Reproduction without pictures: print every entry precisely as written.

──────── Records ────────

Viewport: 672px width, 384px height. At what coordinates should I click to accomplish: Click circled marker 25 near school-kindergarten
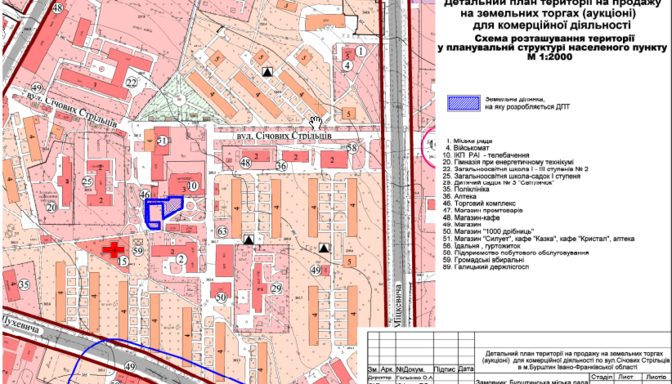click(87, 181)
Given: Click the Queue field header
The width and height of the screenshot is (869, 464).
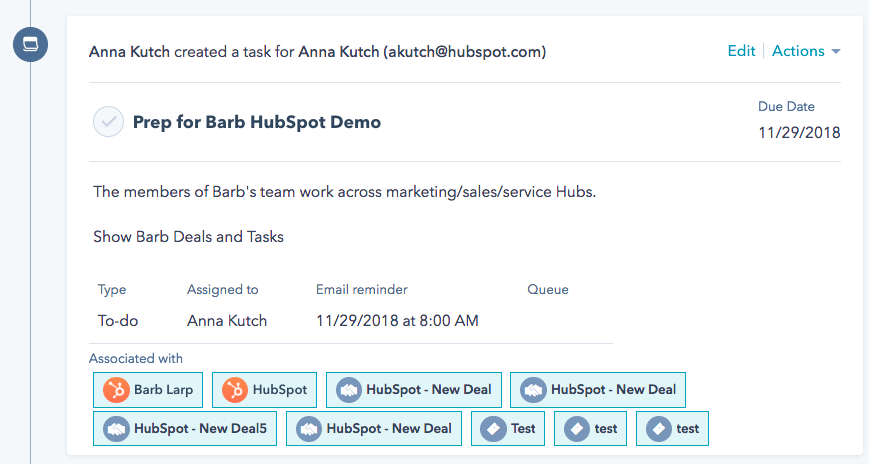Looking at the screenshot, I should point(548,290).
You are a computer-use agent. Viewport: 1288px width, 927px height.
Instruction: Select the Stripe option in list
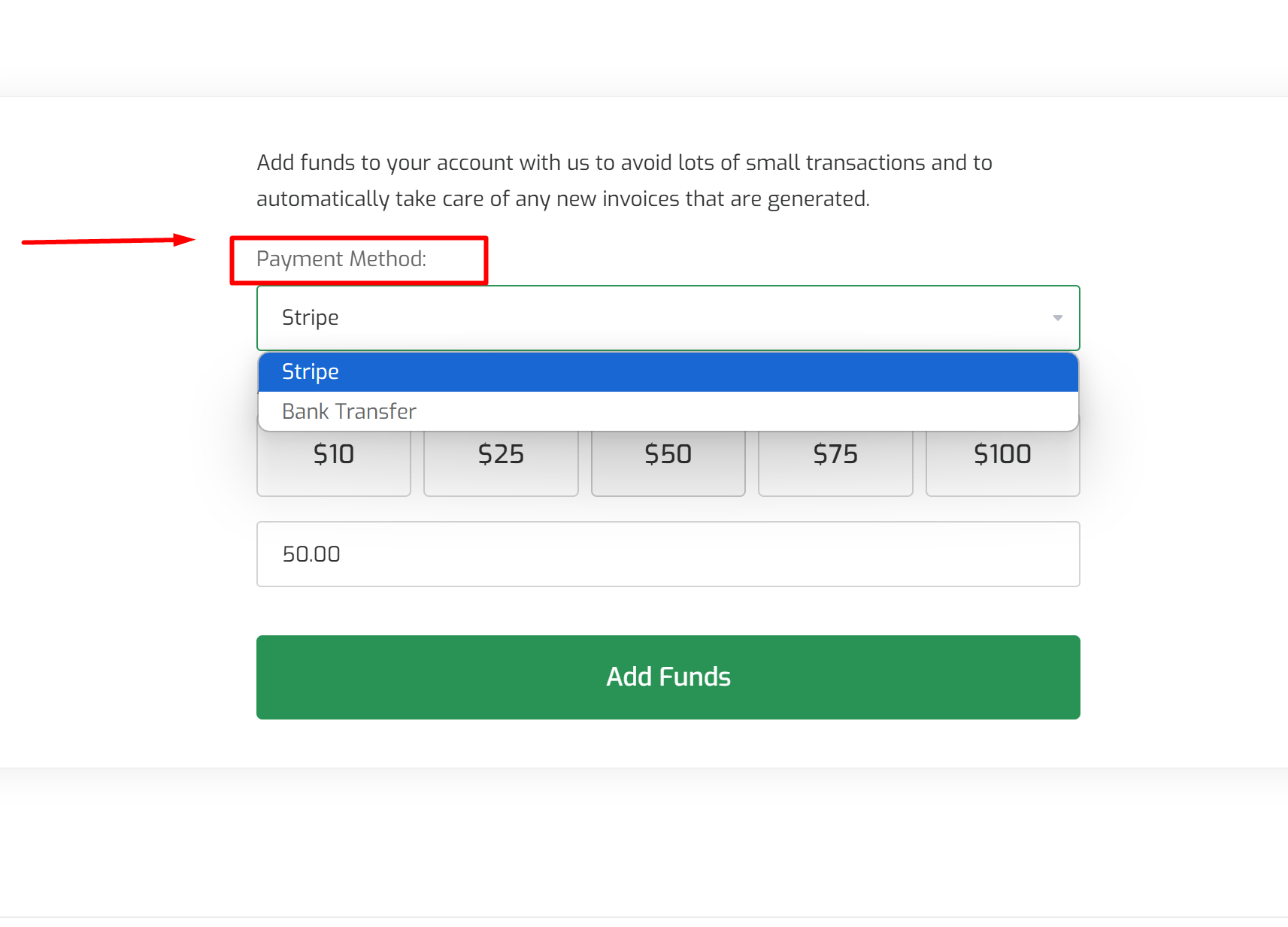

────────

* Answer box
Viewport: 672px width, 384px height. At what coordinates should I click to accomplish: Click circled marker 25 near school-kindergarten
click(87, 181)
Given: Click the Queue field header
The width and height of the screenshot is (869, 464).
Looking at the screenshot, I should point(548,290).
You are a computer-use agent. Viewport: 1288px width, 927px height.
Instruction: Select the Stripe option in list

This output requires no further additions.